ECHO To install rustfmt, follow the instructions at https://github.com/tauri-apps/tauri/issues/4124#issuecomment-1936414378

(Obviously, replace "%cd%" with a different folder, if you want to extract it somewhere else.)

SeidChr commented 1 month ago

Messing with programming stuff for some ages now, i am naturally cautious with running installers. Please give me a zip file as everyone else does. :) Why would i need an installer for adding a bloody path entry? What are you hiding huh? ;)

JamesTheAwesomeDude commented 3 weeks ago

@SeidChr I see you stuck the "Confused" emoji as a reply on my workaround. Did it not work for you?

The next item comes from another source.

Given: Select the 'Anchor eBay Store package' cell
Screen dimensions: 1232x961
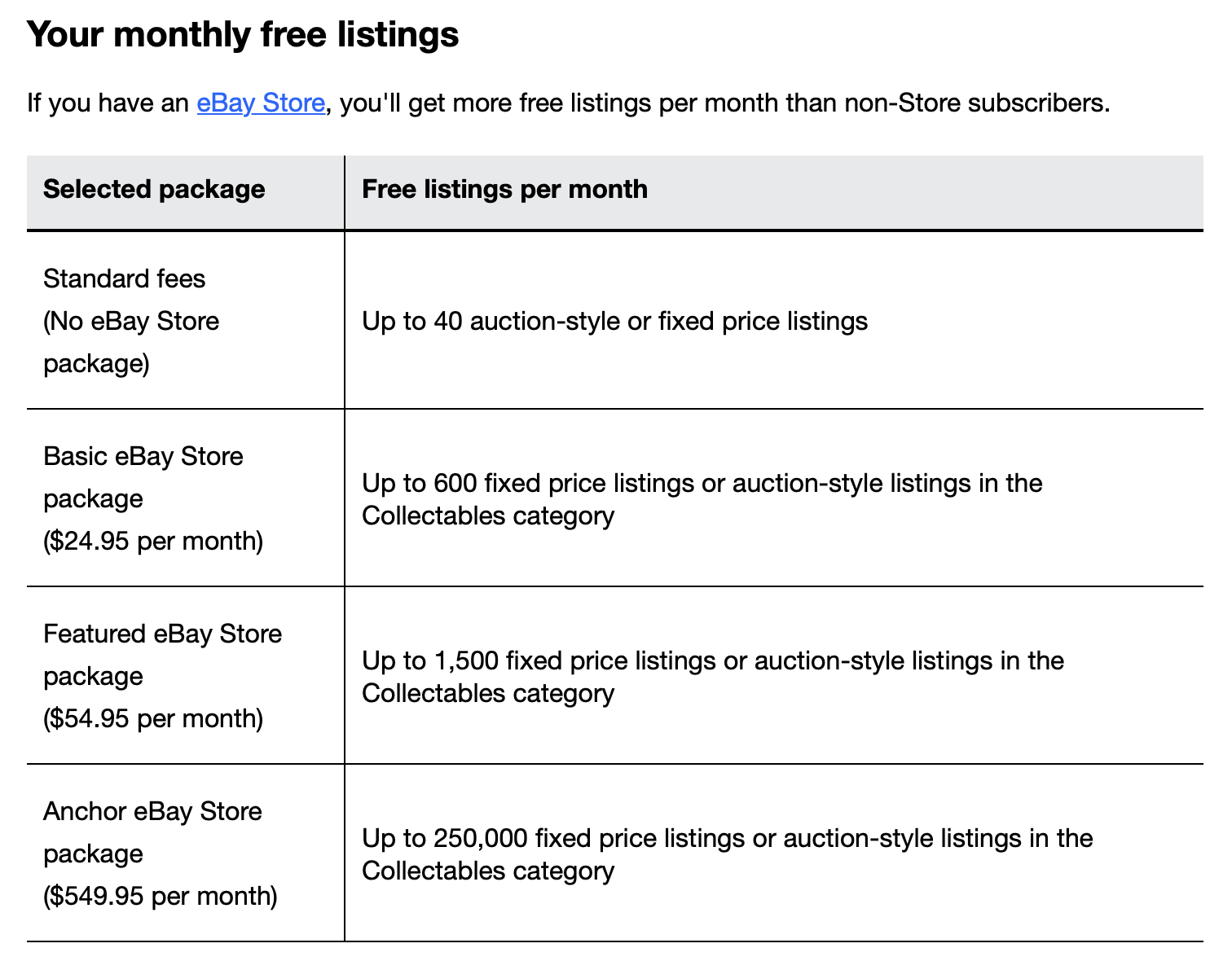Looking at the screenshot, I should tap(186, 853).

If you don't like running an opaque binary "installation wizard" blob that does god-knows-what to your system, and you don't trust the unprivileged-msiexec workaround to eliminate the "god-knows-what" factor, you can always just run that command in a VM or something to "self-serve" a portable copy of Rust that can later be plopped as-is onto genuinely unmolested systems.

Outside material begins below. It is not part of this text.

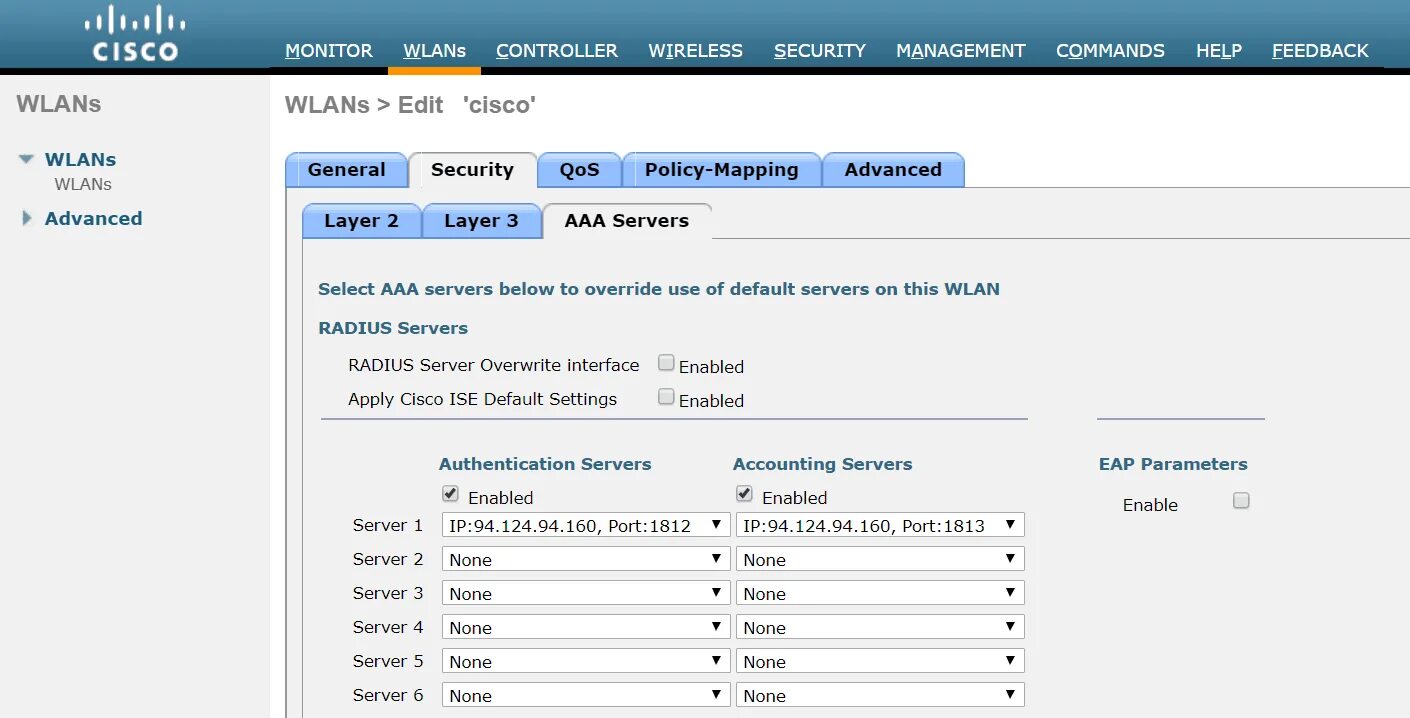Enable the EAP Parameters checkbox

SeidChr commented 3 weeks ago

@JamesTheAwesomeDude It's exactly what i did. Just because i know how it's possible, doesn't mean that i prefer to do that.

The compiler is available as part of the build process. So just zipping it and provide an additional download is trivial.

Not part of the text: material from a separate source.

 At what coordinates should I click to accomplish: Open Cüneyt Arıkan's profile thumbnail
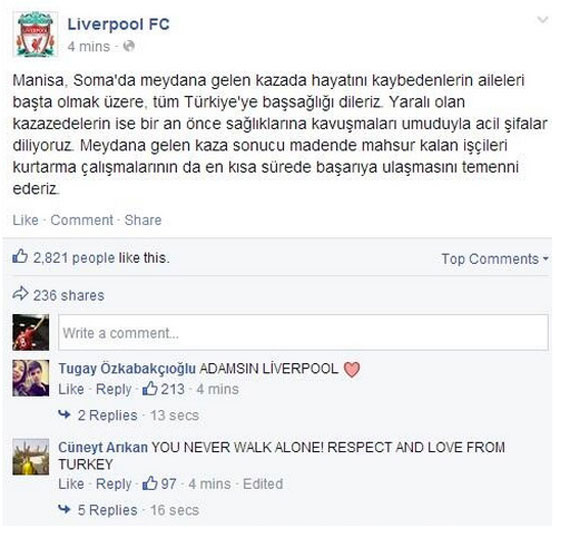31,457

It's a small feature, with great benefits of not having to start a sandbox, install it using an installer, copying the installed files off the sandbox.

ChrisDenton commented 2 weeks ago

The Other Installation Methods page now lists .tar.gz archives along side the .msi. This can be extracted using 7zip. Or with the latest versions of Windows you can just use File Explorer.

The trouble is, as ehuss says, it's a raw archive of component parts. To put it together you'd need some kind of code to read the manifest.in files and create the needed directory layout. Which is what installers like rustup and msi do for you.

JamesTheAwesomeDude commented 1 week ago

To put it together you'd need some kind of code to read the manifest.in files and create the needed directory layout.

FWIW, I just discarded the Manifest files and manually flattened the folder structure by 1 level (I'm sure something like GNU tar's --strip-components would achieve similar results), and it seems to have produced a functional ZIP-style installation.

The recent addition of those awkward precompiled archives is a big step in the right direction, for sure.

ChrisDenton commented 1 week ago

The recent addition of those awkward precompiled archives is a big step in the right direction, for sure.

Note that they were always available for use by installers. They just weren't advertised to users.

I just discarded the Manifest files and manually flattened the folder structure by 1 level

That may work at the moment but nothing guarantees that it'll continue to work.